09.06.2017 - 19:05 | Son Güncellenme:
DHA
İstanbul 14. Ağır Ceza Mahkemesi'ndeki duruşmaya, tutuklu sanıklar eski Emniyet İstihbarat Daire Başkanı Ramazan Akyürek, dönemin İstanbul İstihbarat C Şube Müdürü Ali Fuat Yılmazer, tutuksuz sanıklar eski Trabzon Emniyet Müdürü Reşat Altay, eski İstanbul Emniyet Müdürü Celalettin Cerrah, dönemin İstanbul İstihbarat Şube Müdürü Ahmet İlhan Güler katıldı. Duruşmada, sanık Engin Dinç'in avukatı söz alarak müvekkili hakkında yayımlanan haberlere değinerek müvekkilinin Yasin Hayal'i azmettirmesinin mümkün olmadığını belirtti.
"DİNK DAVASI TÜRKİYE'NİN NAMUS DAVASIDIR"
Daha sonra gazeteci Nedim Şener tanık olarak ifade verdi. Şener, "Benim için en önemli olaylardan biri burada tanık olmak. İlahi adaletin tecelli ettiği bir an.

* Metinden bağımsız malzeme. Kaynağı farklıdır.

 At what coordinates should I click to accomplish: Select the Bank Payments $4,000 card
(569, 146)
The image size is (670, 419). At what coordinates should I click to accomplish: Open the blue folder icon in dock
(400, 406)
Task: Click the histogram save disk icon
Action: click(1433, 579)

Sadece ve sadece Hrant Dink cinayetini araştırdığım için Ergenekon üyeliğinden tutuklanmıştım" dedi. Nedim Şener, "Türkiye Cumhuriyeti'nde bir çok siyasi dava görülmüştür; ama bugüne kadar böyle bir mahkeme kurulmamıştır. Devletin tüm kurumlarını içine alan jandarmasından, polisine, gazetecisine bir şekilde bu işe bulaşmış kişiler yargılanıyor. Hrant Dink davası, Türkiye'nin namus davasıdır. Eğer Türkiye bu davayı çözmezse soykırımın altında kalır" diye konuştu.
"ALİ FUAT YILMAZER HAKKIMDA ŞİKAYETÇİ OLDU"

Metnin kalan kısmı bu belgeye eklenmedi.